I don’t care what he says! Much mix too young’

italiancortado · 11/02/2018 08:50

Your problem here is not the boyfriend. It is your 9yo's access to the internet.

CommanderDaisy · 11/02/2018 08:51

Too young to be on Instagram, even if all her friends are. Remove that, and your problem is solved.
The age recommendations are 13+, and as said there for a reason.
She is too young to fully understand the risks involved, and even if the account is fully supervised you will be unable to stop her searching a pleasant variety of #hashtags using words that mean one thing to an adult, and competely another to a child. R-rated content abounds amongst seemingly innocuous word combinations.

Does she understand even with a private account ( which I hope you have insisted on), who she should accept as friends? Does she use a passport style photo and her real name? Do you regularly review her friends list? Do you understand what the necessary settings are? Do you understand the emoji language, used frequently to get around parents who supervise accounts? ? Does she know how to report , block and ban? Does she understand what a digital footprint means? Did you know she can be bullied by the disappearing DM feature?That you might not actually be reading all the texts? Does she know what's appropriate to take photos of and what is not? Tha's alot for me to type- and it's the remarkable 9 year old that can understand all that.

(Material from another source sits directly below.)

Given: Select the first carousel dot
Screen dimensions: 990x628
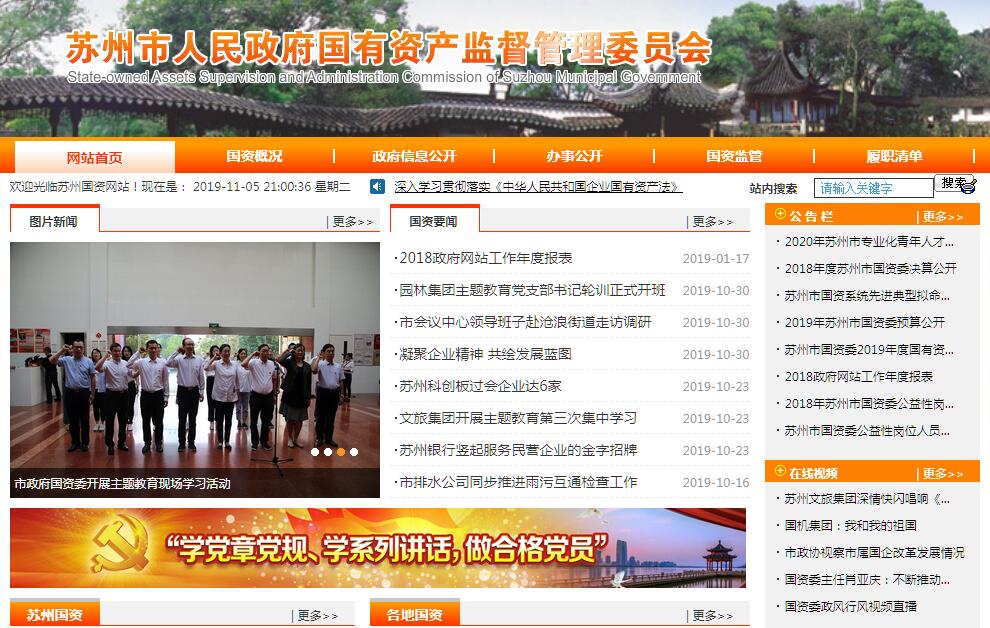Looking at the screenshot, I should tap(315, 452).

Instagram was ranked the the worst app for causing mental health issues in pre-teeens and teen girls last year. More and more studies are rolling out showing how detrimental it is for developing teens, let alone children. It creates low self-esteem, FOMO in teens, and teaches then a horrible message about linking your self-worth to the number of likes and your appearance. Kids will do really stupid things to get the validation from peers that they want.

And for the poster who stated banning is ineffectual, that is advice and reasons given more often for parents using it as a means to punish kids for mis-using social media at an older age than 9. A punishment. Not as a preventative measure.

If as a parent, you secure the app store, and install a supervisory app that details a childs activity on your server at that age, you can stop them pretty thoroughly from having any social media. Qustodio or Net Nammy are good options.

Nine is too young for social media, I cannot emphasize this enough.

DrRanjsRightEyebrow · 11/02/2018 08:52

No way would my 9 year old be on social media. And I don't give a flying monkeys what her classmates are doing. The age limits exist for a reason and 9 is far, far too young.